OpenStreetMap logo OpenStreetMap

Using Global Building Data

Posted by coolmule0 on 6 August 2022 in English. Last updated on 8 August 2022.

Microsoft have recently released their “Worldwide building footprints derived from satellite imagery”. This is a dataset containing the shape and positions of houses. It covers many parts of the world and is derived from Bing aerial imagery with the use of deep learning.

Data within JOSM

I find these footprints interesting for numerous reasons. The focus here will be to use the data to aid in mapping. There is further information on the OSM wiki.

In this diary entry I want to explain how I got the data into JOSM. In a following entry I will explain how I use this data to speed up building mapping.

Obtaining the data

The data is freely available on Github. It is licensed under ODbL and is compatible with OpenStreetMap. Each available country has its own zip file. Some of the files are of the order of gigabytes - far larger than can be opened in regular software. Pick a country and download the zip file.

Issues with the data

Care should be taken to examine and understand the data, and this set is no different.

  • I found that numerous buildings were repeated in the data. This meant that JOSM had duplicated buildings and duplicated nodes after importing.

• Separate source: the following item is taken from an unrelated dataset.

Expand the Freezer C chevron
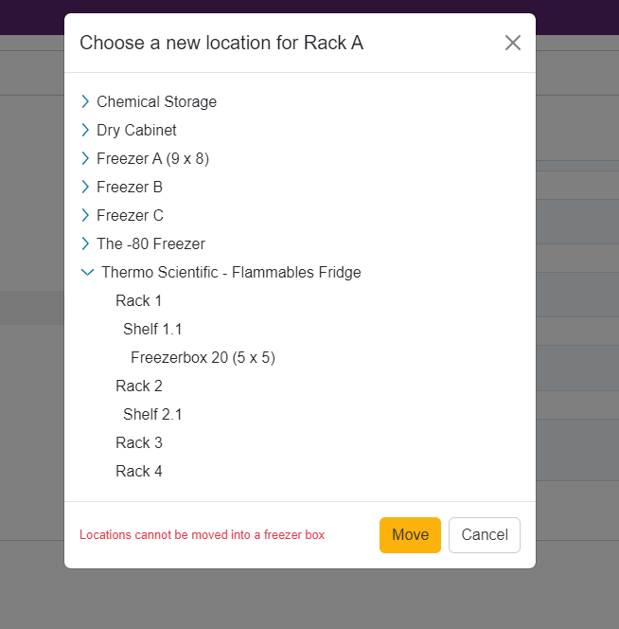The width and height of the screenshot is (619, 629). [x=85, y=215]
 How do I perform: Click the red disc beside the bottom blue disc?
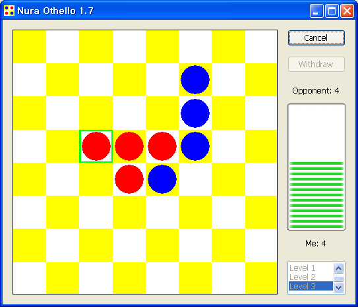click(129, 179)
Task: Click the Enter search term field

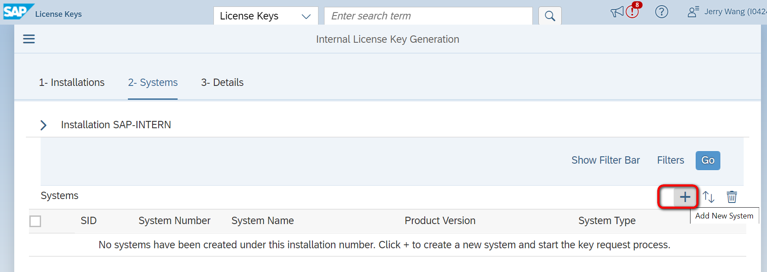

  • There are various false-positives and true-negatives in the data. Some things that are buildings are not given in the data. Likewise the dataset thinks some objects are buildings which are not.

  • The rotation of buildings can be off.

  • The data may contain overlapping buildings, such as a garage overlapping with the house next to it.

Unzip and geoJSONL

The zip file contains a .geojsonl file (notice the ‘l’ at the end of the filename). This file type cannot be directly imported into JOSM. In addition, files on the order of gigabytes will clog up JOSM too much to be usable. (*Edit: see vorpalblade-kaart’s comment below for better information)

I found suggestions about splitting the large file into smaller files using the split command. However, the data is not spatially ordered within the file, so each split chunk has data from all over the country.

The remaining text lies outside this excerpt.